Problem details → Write only the number of lines in the entries below that contain the string "named".

Entries shown START

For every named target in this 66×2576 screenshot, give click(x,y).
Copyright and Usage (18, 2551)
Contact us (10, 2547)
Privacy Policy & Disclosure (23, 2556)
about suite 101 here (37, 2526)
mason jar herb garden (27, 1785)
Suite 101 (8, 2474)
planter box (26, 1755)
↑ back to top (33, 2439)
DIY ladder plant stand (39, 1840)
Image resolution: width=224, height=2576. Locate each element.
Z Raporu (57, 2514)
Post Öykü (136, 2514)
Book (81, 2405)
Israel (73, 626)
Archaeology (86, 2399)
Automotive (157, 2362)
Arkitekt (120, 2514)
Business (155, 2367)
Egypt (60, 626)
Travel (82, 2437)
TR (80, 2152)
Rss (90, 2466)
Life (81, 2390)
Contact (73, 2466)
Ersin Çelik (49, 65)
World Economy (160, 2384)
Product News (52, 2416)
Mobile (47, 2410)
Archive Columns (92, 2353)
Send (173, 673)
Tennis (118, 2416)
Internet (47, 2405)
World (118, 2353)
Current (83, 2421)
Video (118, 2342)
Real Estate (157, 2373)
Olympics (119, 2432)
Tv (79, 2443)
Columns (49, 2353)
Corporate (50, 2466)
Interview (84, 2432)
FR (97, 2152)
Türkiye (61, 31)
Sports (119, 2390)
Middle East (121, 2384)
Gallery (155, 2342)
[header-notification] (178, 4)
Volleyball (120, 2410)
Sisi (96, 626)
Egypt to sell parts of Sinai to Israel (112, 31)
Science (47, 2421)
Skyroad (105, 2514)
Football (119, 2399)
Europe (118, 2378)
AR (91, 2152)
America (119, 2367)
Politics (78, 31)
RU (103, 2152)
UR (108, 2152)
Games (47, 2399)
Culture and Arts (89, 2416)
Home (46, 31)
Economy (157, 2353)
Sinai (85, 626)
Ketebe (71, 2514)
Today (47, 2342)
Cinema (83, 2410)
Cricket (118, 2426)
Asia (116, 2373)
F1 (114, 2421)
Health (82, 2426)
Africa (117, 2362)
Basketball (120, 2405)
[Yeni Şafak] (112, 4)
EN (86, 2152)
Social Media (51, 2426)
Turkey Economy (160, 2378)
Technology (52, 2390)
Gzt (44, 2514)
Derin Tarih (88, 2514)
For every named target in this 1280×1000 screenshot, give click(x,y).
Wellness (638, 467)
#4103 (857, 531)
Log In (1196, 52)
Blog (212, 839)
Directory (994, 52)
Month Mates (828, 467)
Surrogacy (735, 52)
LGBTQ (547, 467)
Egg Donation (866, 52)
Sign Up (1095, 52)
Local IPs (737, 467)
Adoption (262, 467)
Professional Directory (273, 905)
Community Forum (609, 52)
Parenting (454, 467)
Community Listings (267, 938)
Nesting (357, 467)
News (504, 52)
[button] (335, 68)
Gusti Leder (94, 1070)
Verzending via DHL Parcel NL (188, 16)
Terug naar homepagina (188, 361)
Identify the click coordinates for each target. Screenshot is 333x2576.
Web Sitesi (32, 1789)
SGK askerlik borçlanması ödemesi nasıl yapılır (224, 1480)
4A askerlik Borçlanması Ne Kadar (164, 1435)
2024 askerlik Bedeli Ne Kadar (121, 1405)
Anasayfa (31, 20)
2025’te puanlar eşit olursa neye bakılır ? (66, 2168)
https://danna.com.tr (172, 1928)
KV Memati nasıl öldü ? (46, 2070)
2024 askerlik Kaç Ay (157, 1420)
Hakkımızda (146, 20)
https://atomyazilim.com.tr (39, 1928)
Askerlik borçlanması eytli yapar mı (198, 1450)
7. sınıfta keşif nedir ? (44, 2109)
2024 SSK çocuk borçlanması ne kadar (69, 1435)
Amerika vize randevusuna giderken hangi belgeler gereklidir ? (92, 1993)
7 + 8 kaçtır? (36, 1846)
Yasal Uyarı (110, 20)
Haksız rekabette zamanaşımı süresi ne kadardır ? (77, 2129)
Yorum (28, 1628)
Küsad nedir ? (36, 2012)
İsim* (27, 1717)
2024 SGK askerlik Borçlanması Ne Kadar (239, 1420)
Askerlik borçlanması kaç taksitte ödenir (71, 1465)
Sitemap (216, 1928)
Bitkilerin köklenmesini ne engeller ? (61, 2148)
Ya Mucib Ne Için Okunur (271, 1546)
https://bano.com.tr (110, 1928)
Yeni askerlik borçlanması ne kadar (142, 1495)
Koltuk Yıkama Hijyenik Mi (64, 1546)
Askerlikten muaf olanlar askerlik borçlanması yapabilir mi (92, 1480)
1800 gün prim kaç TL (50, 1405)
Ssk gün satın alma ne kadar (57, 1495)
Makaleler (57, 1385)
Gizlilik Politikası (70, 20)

Entries shown END

Task result → 2